▶ [WHAT YOU NEED TO DO]
Return only the lines from the one that contains "The image size is (1024, 716)." through the last line of the records below, exactly as they stand. Pictures are not part of the copy.

=-=-=

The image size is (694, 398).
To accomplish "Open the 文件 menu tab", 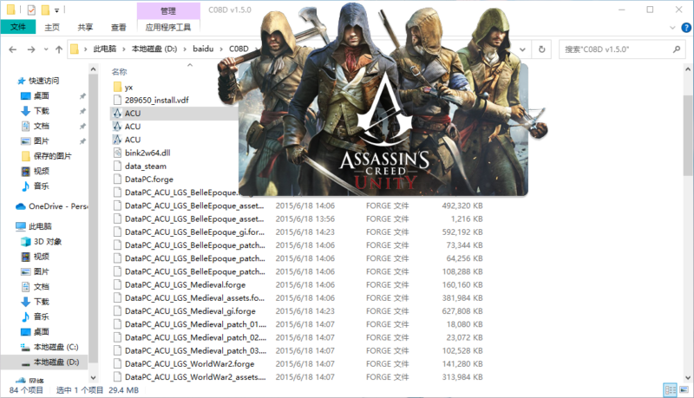I will pyautogui.click(x=17, y=28).

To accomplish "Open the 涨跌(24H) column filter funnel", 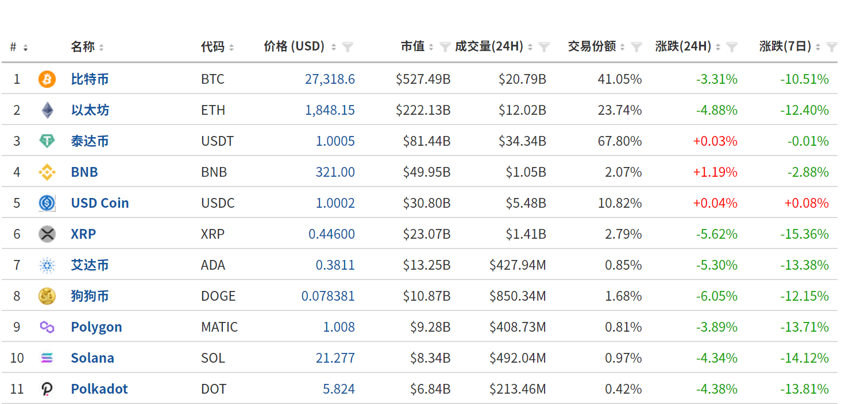I will [732, 47].
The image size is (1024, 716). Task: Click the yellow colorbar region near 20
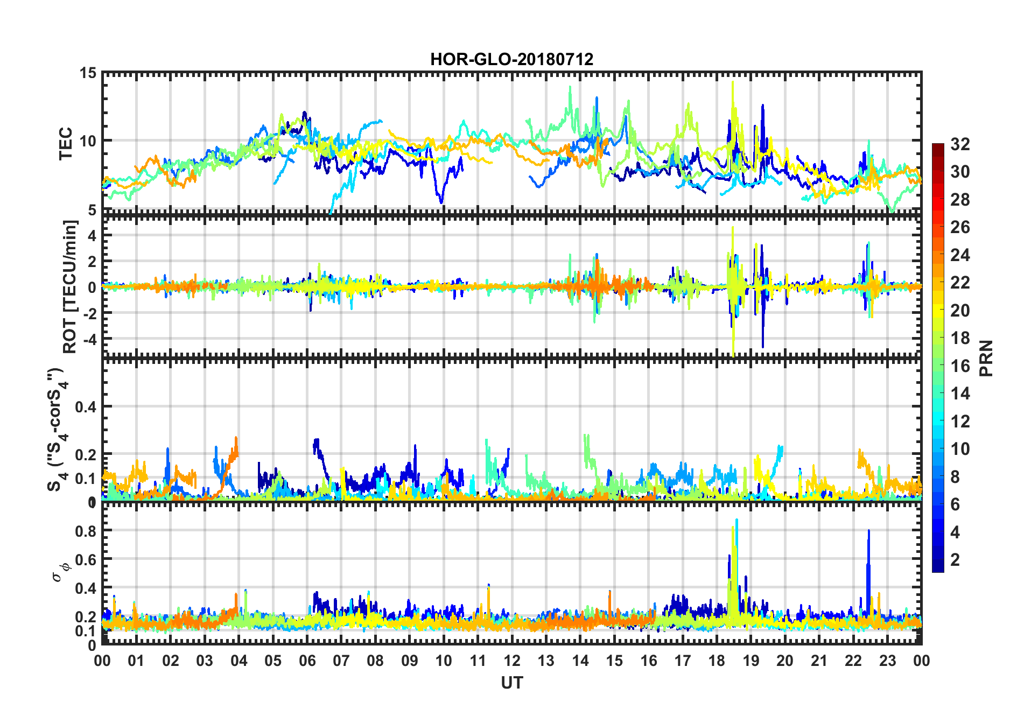tap(938, 311)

=-=-=

▶ [ANSWER TO THIS TASK]
The image size is (1024, 716). Task: Click the yellow colorbar region near 20
tap(938, 311)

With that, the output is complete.